MNGIE disease, which is inherited in an autosomal recessive manner, is caused primarily by pathogenic variants in the TYMP gene (Nishino et al. 1999; Nishino et al. 2000; Copeland 2012; Hirano 2016). TYMP has 9 coding exons that encode thymidine phosphorylase, an enzyme involved in the pyrimidine salvage pathway. Defects of this enzyme cause a marked accumulation of deoxythymidine and deoxyuridine, resulting in mitochondrial DNA instability and respiratory chain dysfunction.

Genetic defects in the TYMP gene include pathogenic missense, nonsense, and splicing variants, in addition to numerous small deletions and/or insertions (Human Gene Mutation Database). Only one gross deletion, encompassing the entire TYMP gene and several neighboring genes, has been reported in a patient with MNGIE (Vondráčková et al. 2014). Although much less frequently reported, defects in RRM2B have also been associated with a MNGIE-like phenotype (Shaibani et al. 2009).

In one large cohort study, compound heterozygous or homozygous pathogenic variants in TYMP were identified in 92 out of 102 unrelated individuals (~ 90%) with clinical presentations suggestive of MNGIE disease (Garone et al. 2011).

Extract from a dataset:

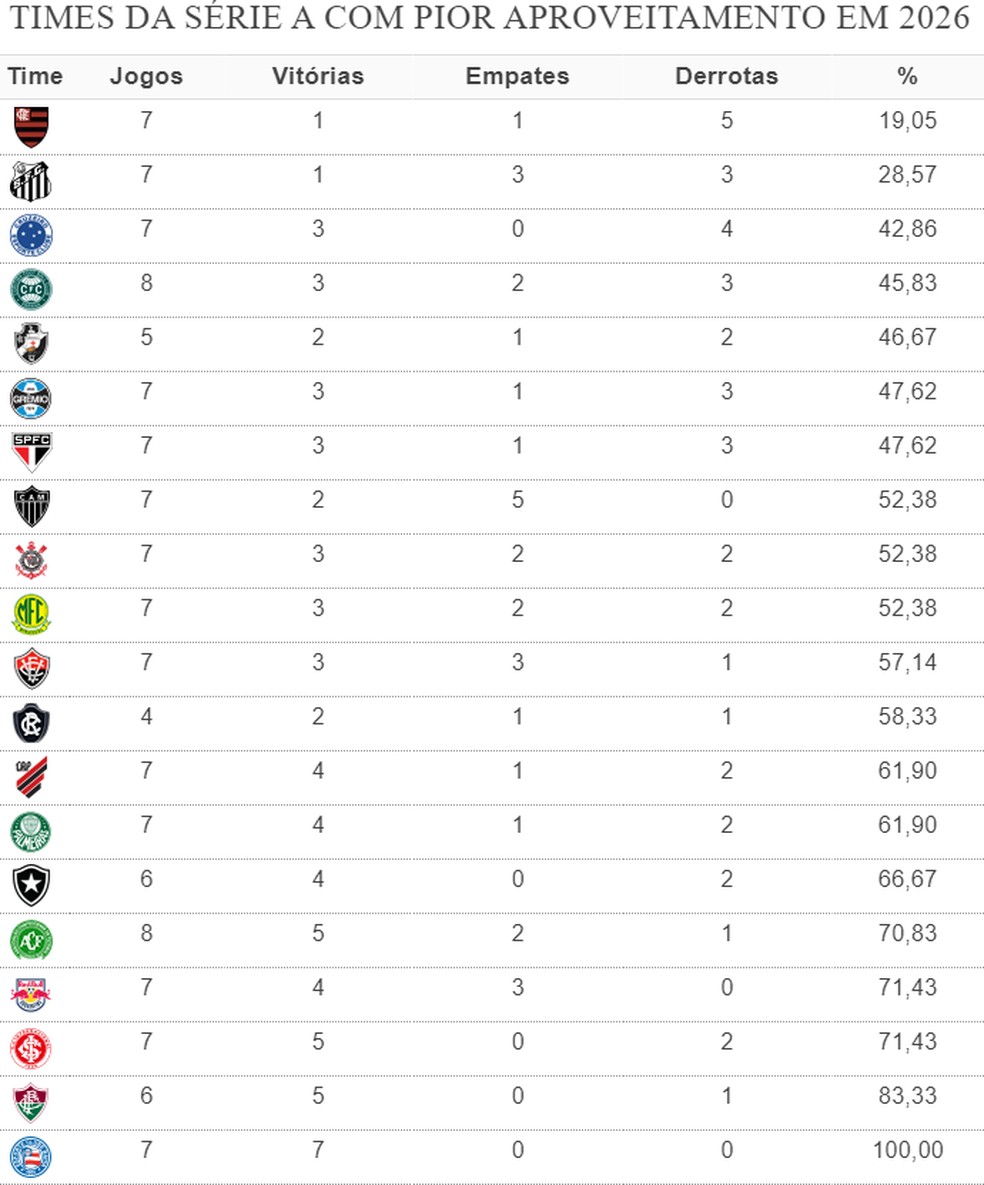
Task: Click the Grêmio team badge
Action: pos(31,397)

Only one gross deletion, encompassing the entire TYMP gene and several neighboring genes, has been reported in a patient with MNGIE (Vondrácková et al. 2014). Although we can not precisely estimate clinical sensitivity at this time, large deletions or insertions in TYMP appear to be a rare cause of MNGIE.

This test provides full coverage of all coding exons of the TYMP gene plus 10 bases of flanking noncoding DNA in all available transcripts along with other non-coding regions in which pathogenic variants have been identified at PreventionGenetics or reported elsewhere. We define full coverage as >20X NGS reads or Sanger sequencing. PGnome panels typically provide slightly increased coverage over the PGxome equivalent. PGnome sequencing panels have the added benefit of additional analysis and reporting of deep intronic regions (where applicable).

Dependent on the sequencing backbone selected for this testing, discounted reflex testing to any other similar backbone-based test is available (i.e., PGxome panel to whole PGxome; PGnome panel to whole PGnome).